Angezeigter Text:
# # #

Alle Jahre wieder, zwischen Oktober und April, zeichnet das BAG den Verlauf der Grippe-Welle nach. Im Herbst zieht die Kurve jeweils langsam an und überschreitet um den Jahreswechsel herum den Schwellenwert für eine Epidemie. Dann geht die Post ab: Steil nach oben, im Januar/Februar der Spitzenwert, dann wieder steil nach unten. 2020 ist alles anders: Bereits jetzt wäre der Schwellenwert erreicht – wenn es denn einen gäbe.
Grippe-Epidemie ist abgesagt
Das BAG verzichtet auf die Definition eines Epidemie-Werts, weil dieser in der aktuellen Situation schlicht nicht berechenbar wäre. Ausschlaggebend ist die Erhebungsmethode Sentinella, die – für reguläre Jahre – möglichst simpel und günstig sein soll.

# # #

Datensätze:
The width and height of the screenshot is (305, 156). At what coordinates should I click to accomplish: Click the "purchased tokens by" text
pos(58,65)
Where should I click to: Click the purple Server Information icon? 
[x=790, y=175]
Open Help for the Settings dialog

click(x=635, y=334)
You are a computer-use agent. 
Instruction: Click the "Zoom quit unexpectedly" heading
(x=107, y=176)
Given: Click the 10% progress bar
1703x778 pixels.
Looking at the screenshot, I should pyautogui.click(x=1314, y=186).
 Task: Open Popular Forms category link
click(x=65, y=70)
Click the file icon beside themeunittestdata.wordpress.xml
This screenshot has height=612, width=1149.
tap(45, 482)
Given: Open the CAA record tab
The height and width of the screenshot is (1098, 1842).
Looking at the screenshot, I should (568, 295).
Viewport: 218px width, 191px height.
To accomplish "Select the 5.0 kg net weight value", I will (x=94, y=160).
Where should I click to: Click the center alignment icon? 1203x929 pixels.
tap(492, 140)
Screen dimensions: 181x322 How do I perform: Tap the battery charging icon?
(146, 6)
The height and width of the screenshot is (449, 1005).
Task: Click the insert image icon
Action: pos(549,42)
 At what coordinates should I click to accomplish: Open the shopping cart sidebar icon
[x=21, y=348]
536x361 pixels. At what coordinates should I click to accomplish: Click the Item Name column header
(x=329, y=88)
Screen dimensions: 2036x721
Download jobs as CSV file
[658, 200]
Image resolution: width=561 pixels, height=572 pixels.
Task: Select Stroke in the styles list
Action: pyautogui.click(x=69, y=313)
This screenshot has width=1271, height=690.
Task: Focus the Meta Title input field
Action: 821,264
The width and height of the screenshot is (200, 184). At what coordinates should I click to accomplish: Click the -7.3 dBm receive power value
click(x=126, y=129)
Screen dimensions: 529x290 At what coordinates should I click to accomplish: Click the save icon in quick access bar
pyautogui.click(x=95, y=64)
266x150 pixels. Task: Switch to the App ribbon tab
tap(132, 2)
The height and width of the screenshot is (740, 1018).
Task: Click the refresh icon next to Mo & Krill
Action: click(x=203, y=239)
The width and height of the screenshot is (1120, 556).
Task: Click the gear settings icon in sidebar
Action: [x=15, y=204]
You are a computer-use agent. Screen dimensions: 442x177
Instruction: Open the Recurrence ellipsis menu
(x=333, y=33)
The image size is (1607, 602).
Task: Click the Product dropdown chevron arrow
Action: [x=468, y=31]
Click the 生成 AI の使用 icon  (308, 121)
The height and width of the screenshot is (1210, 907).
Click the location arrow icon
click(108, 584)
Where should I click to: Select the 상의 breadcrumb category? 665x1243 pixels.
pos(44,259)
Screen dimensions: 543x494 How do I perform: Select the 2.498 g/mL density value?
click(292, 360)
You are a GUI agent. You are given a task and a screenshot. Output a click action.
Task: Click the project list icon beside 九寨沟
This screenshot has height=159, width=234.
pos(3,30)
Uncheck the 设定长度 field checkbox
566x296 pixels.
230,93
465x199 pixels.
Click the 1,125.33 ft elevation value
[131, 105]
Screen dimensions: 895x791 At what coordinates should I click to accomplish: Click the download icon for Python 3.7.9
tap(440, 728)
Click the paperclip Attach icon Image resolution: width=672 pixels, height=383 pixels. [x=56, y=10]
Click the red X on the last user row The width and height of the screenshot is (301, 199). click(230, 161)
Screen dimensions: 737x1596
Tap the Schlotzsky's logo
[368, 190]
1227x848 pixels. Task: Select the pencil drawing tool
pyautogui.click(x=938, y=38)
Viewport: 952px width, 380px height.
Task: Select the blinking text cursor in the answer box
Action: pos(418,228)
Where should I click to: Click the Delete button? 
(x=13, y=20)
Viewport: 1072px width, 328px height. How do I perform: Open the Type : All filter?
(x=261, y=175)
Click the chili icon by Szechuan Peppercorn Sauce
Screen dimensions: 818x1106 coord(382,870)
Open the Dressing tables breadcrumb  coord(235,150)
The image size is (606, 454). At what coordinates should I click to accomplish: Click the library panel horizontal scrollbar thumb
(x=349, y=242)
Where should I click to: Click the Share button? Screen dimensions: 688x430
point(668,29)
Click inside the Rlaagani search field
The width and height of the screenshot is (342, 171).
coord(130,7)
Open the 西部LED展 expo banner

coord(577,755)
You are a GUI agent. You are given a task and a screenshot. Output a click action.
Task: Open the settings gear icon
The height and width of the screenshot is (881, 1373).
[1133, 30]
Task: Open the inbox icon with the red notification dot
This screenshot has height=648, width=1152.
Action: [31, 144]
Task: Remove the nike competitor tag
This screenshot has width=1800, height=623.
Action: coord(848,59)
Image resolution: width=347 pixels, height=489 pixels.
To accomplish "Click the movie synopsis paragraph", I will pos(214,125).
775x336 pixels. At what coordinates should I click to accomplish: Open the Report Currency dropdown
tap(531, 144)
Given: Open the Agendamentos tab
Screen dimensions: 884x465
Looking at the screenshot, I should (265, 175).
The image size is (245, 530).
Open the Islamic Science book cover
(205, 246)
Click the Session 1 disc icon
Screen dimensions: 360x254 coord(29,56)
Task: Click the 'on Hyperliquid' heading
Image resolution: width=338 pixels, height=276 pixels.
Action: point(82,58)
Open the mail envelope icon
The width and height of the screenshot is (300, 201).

# # #

Gib den Text zur Grippe-Welle vollständig und unverändert wieder. Das Material hat mit dem Text zur Grippe-Welle nichts zu tun.

Lösung der Aufgabe:
Alle Jahre wieder, zwischen Oktober und April, zeichnet das BAG den Verlauf der Grippe-Welle nach. Im Herbst zieht die Kurve jeweils langsam an und überschreitet um den Jahreswechsel herum den Schwellenwert für eine Epidemie. Dann geht die Post ab: Steil nach oben, im Januar/Februar der Spitzenwert, dann wieder steil nach unten. 2020 ist alles anders: Bereits jetzt wäre der Schwellenwert erreicht – wenn es denn einen gäbe.
Grippe-Epidemie ist abgesagt
Das BAG verzichtet auf die Definition eines Epidemie-Werts, weil dieser in der aktuellen Situation schlicht nicht berechenbar wäre. Ausschlaggebend ist die Erhebungsmethode Sentinella, die – für reguläre Jahre – möglichst simpel und günstig sein soll.